AT the end of a six-week-long nasty and extremely personal campaign, there is a clear winner in incumbent President Mahinda Rajapaksa. Now he will be able to preside over the proceedings of the general elections scheduled for April and also the elections in 2015. The current Constitution bestows enormous powers on the President. For instance, the President has the power to dissolve Parliament a year after it comes into existence without assigning any reason for doing so.

The 225-member Sri Lankan Parliament is constituted by the system of proportional representation, which is based on the percentage of votes polled by individual parties, and direct election. So, all the major parties are assured of a relatively decent presence in the next Parliament.
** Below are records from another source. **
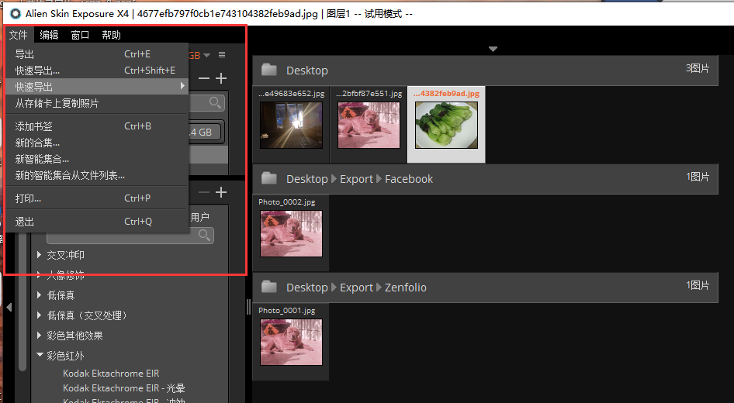The height and width of the screenshot is (403, 734).
Task: Click the minus icon in the upper panel
Action: pyautogui.click(x=204, y=78)
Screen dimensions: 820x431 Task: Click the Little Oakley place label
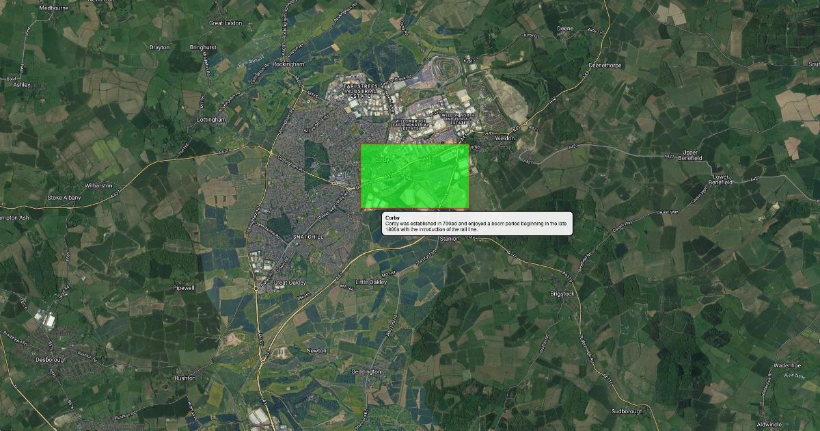[x=371, y=282]
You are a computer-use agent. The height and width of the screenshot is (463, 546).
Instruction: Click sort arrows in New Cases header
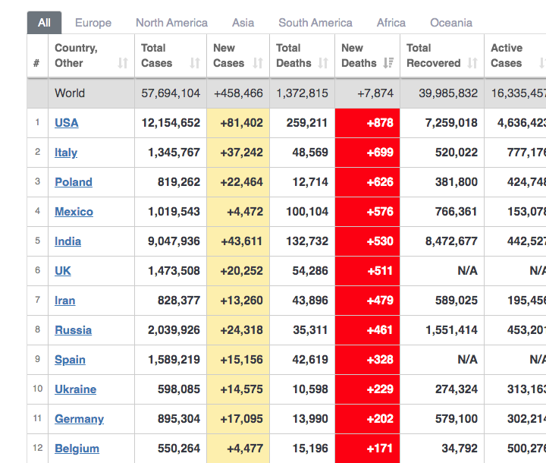(x=258, y=63)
The opposition combine, which has parties with conflicting views on certain fundamental issues facing the island nation, is likely to split during the parliamentary election. Uncertainty prevails in the ruling United Peoples Freedom Alliance (UPFA). The Parliament that emerged after the 2004 elections has changed in its composition (see chart). Rajapaksa, who came to power for the first time in November 2005, not only succeeded in splitting the opposition ranks but also conjured up a majority for the ruling combine in Parliament.

Many key portfolios such as Foreign Affairs, Tourism, Foreign Investment and Power in the Rajapaksa government are held by those who defected from the main opposition party, the United National Party (UNP). It was actually a herculean task for the President to accommodate them in the government without antagonising members of his own party, the Sri Lanka Freedom Party (SLFP).
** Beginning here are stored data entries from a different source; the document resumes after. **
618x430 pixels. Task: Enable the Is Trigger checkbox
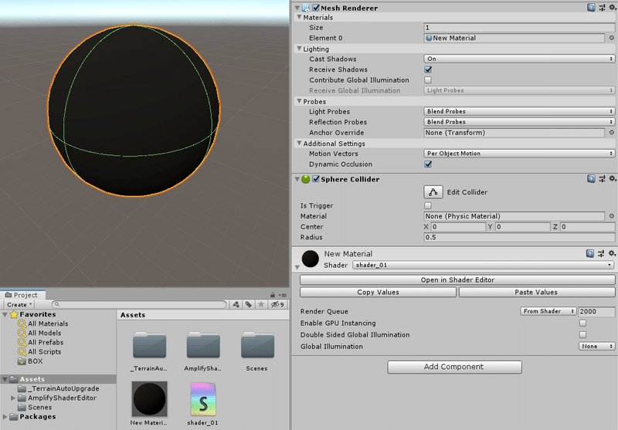428,205
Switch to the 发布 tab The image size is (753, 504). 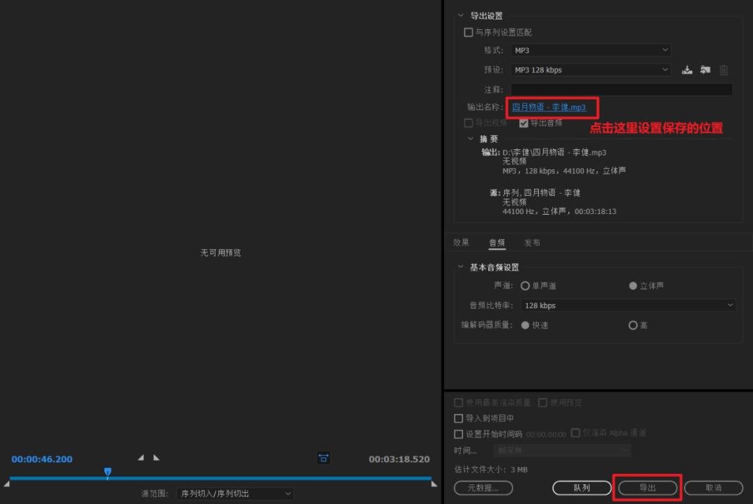pyautogui.click(x=533, y=242)
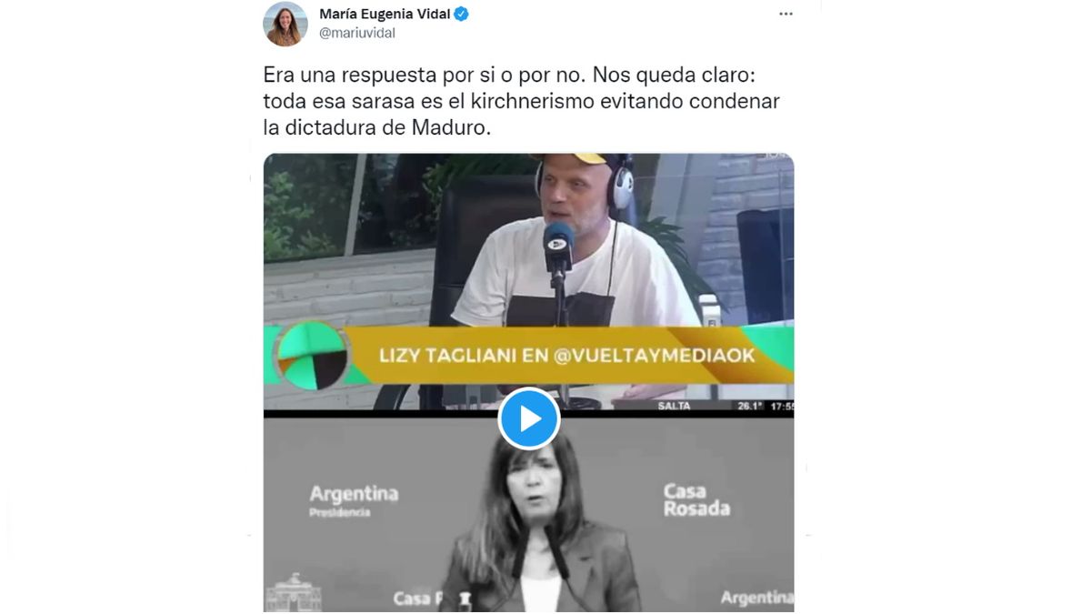Click the blue verified badge

point(462,14)
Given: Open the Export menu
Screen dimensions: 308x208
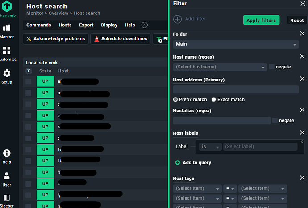Looking at the screenshot, I should click(x=86, y=25).
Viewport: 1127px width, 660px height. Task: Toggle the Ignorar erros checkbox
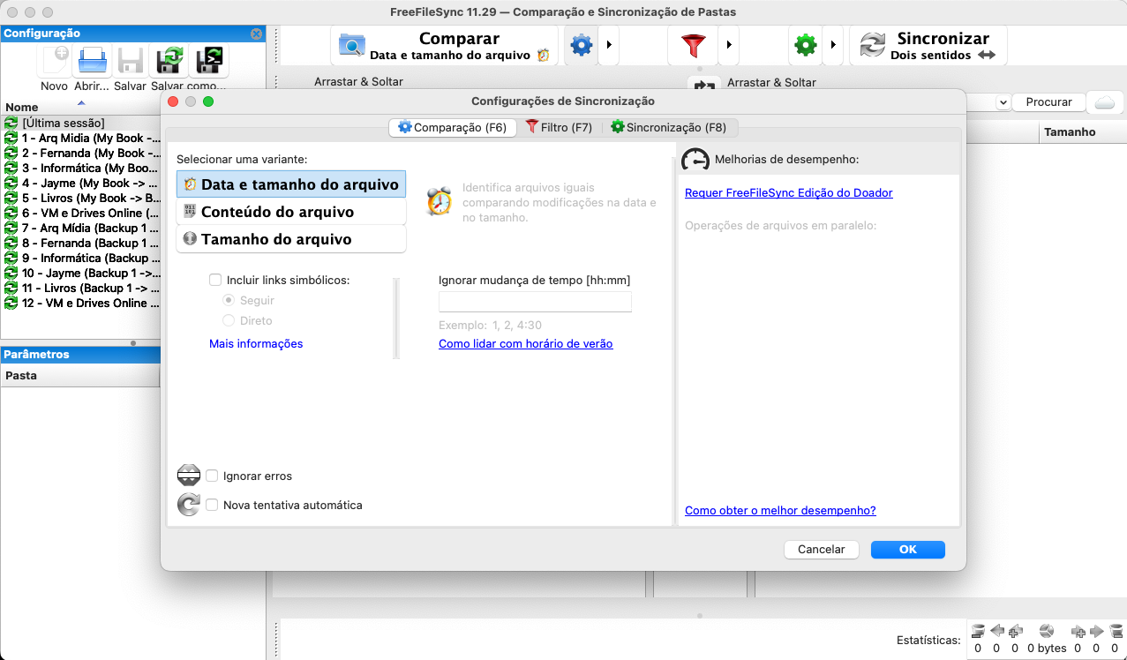pyautogui.click(x=212, y=476)
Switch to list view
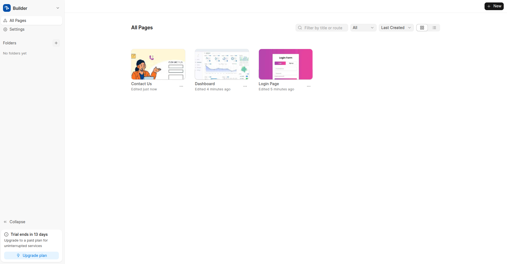The image size is (507, 264). coord(434,28)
Although cases are pending against the defectors in the Supreme Court, the anti-defection laws in the existing Constitution are so weak that they make little difference to their status.

The opposition, which had come together and put up Fonseka as its consensus candidate for the presidential election, has no common approach to some of the key issues, including the resolution of the ethnic problem and vital economic issues plaguing the nation. For instance, the UNP advocates liberalisation of the economy but the ultra-nationalist Janatha Vimukthi Peramuna (JVP) is against it.

The JVP has already gone on record that it will go it alone in the general election. The pro-LTTE Tamil National Alliance (TNA) is in disarray and has not made clear the position it will take.

The combinations that will emerge in the run-up to the elections remain unclear. Whatever be the case, President Rajapaksa has nothing to worry.

Ironically, the least-favoured scenario for the President would be a two-thirds majority for the ruling combine in the next Parliament. In such an eventuality, there will be pressure on him to push through the constitutional amendments necessary to find a solution to the nearly three-decades-old ethnic conflict and redress the real and perceived grievances of minorities in general and Tamils in particular.